Frequently Asked Questions

How long does the surgery take?

A multivisceral transplant typically takes between eight and fifteen hours, depending on the patient’s anatomy, previous surgeries, and the exact combination of organs being transplanted.

How long will I be in hospital?

Most patients spend one to three weeks in intensive care and a total of six to eight weeks in hospital, although complications can lengthen the stay considerably. Discharge happens when feeding is established, immunosuppression is stable, and the patient is well enough to be managed as an outpatient.

Will I be able to eat normally again?

Most recipients who recover well are eventually able to eat a varied oral diet. Eating returns gradually, often starting with tube feeds into the new intestine and progressing to small frequent meals and then a normal diet over months. Some recipients find that certain foods cause more bowel symptoms than others.

Will I need parenteral nutrition after the transplant?

The main goal of a multivisceral transplant in most patients is to come off parenteral nutrition. Many recipients achieve this within months of surgery, although a short period of supplementary intravenous support is common in the early recovery period.

How long do I need to take immunosuppressant medications?

Immunosuppressant medications continue for life. The doses are usually highest in the first months and are reduced gradually as the transplant stabilises, but they are never stopped completely without risking rejection.

What are the chances the transplant will be rejected?

Some degree of rejection in the first year after a multivisceral transplant is common because the intestine is rich in immune tissue. Most rejection episodes are caught early through routine biopsies and treated successfully by adjusting medications. Chronic rejection, which develops slowly over years, is less common but more difficult to manage.

Can the stoma be closed?

In most patients, the stoma is closed several months after the transplant once the team is confident the new intestine is stable. After closure, bowel movements pass through the natural route. A small number of patients keep the stoma long-term if there are technical or medical reasons.

Can I travel after the transplant?

Yes, with planning. Recipients are usually advised to avoid long-distance travel in the first months after surgery. Once stable, travel is possible but requires careful preparation, including carrying enough medication, knowing how to access medical care at the destination, and avoiding places with high infection risk during periods of strong immunosuppression.

How will I know if something is wrong?

Warning signs include fever, new abdominal pain, changes in stoma output (much more or much less than usual), vomiting, breathing problems, jaundice, or unusual fatigue.
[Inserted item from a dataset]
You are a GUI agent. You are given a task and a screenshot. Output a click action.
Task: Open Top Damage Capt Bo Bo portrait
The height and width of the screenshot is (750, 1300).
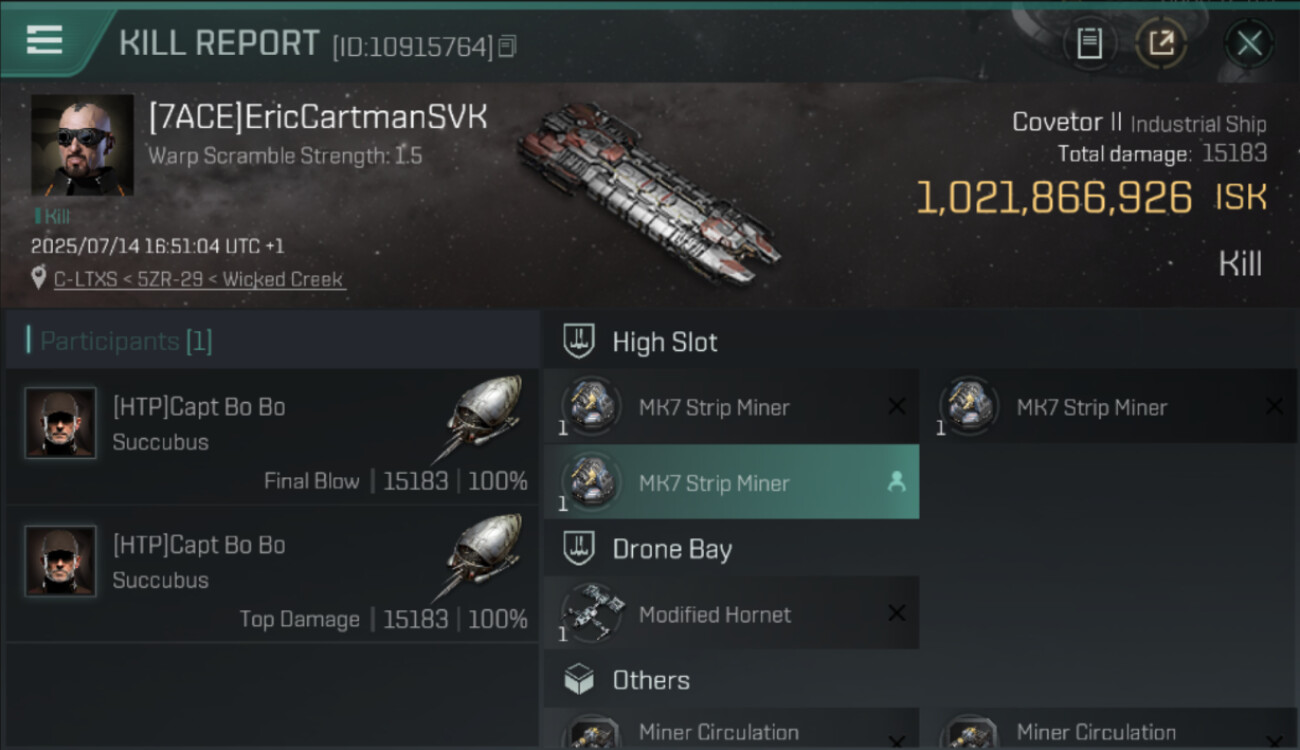pos(61,561)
If any of these happen, you should contact the transplant team promptly rather than waiting.

Can I have children after a multivisceral transplant?

Pregnancy is possible in some recipients but needs to be planned carefully with the transplant team and an obstetrician experienced in transplant care. Some medications need to be changed before pregnancy, and pregnancy is usually delayed until the transplant is stable, often for at least one to two years after surgery.

Conclusion

A multivisceral transplant is one of the most demanding operations in surgery, offered only to patients with severe combined organ failure who have no safer alternative. For those who are good candidates, it can lift the burden of parenteral nutrition, restore the ability to eat, and offer a meaningful return to daily life — though it also brings lifelong medications, regular monitoring, and a real risk of complications.

If you or a family member is considering this operation, the most important step is detailed discussion with a transplant team experienced in intestinal and multivisceral transplantation. They can review your specific situation, weigh the alternatives, explain the realistic risks and benefits, and help you and your family plan the road ahead with clear eyes.